In the presence of IL-21 human cord blood T cells differentiate to IL-10-producing T h 1 but not T h 17 or T h 2 cells

IL-21, a member of the IL-2 cytokine family, is mainly produced by activated CD4+ T cells and controls the activity of immune and also non-immune cells. As a pleiotropic cytokine, IL-21 acts on both innate and adaptive immune responses, suggesting that IL-21 may be a master regulator of the T-cell-dependent adaptive immune response. Although IL-21 is described as mostly promoting inflammation, evidence also suggests inhibitory effects of IL-21. However, its role, particularly in the human neonatal immune system, has not been detailed so far.
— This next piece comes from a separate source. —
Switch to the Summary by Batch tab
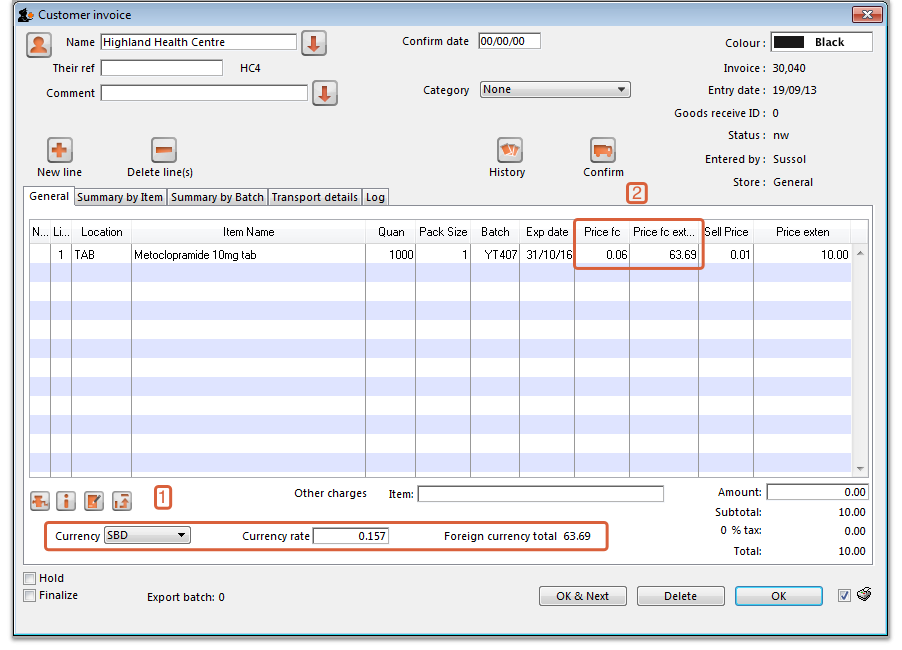The image size is (902, 650). [217, 197]
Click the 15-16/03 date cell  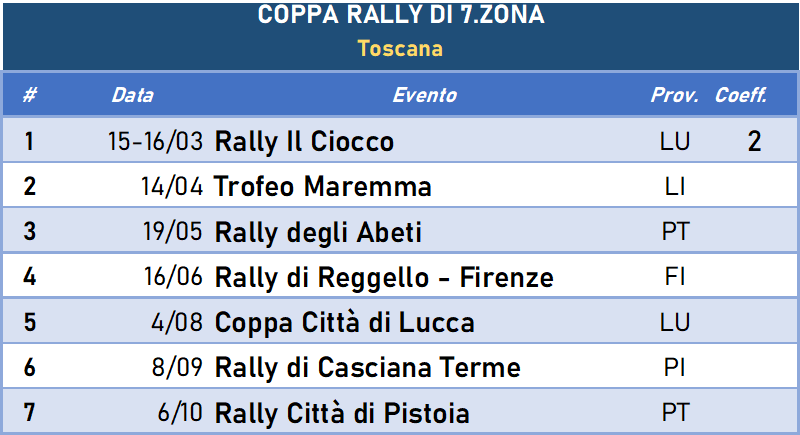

Here, we assessed the effect of IL-21 in the specific context of the neonatal immune response and delineated differences between the human newborn and adult immune response. In umbilical cord blood, we demonstrated that IL-21 polarized naive CD4+ T cells into Th1 cells, producing IL-10, a key negative regulator during certain infections and autoimmunity. Furthermore, IL-21 stimulation increased IFNγ secretion and inhibited the development of Th2 and Th17 cells and molecules associated with their function. Thus, in neonates, known to show limitations in establishing Th1 responses, IL-21 played a clear role in supporting Th1 responses in vitro, while appearing irrelevant for the adult immune response. Overall, we demonstrated the capability of IL-21 to induce the immunosuppressive cytokine IL-10 and outlined its potential to compensate the restricted Th1 response in human newborns and consequently to reduce the susceptibility for infectious diseases in the first period of life.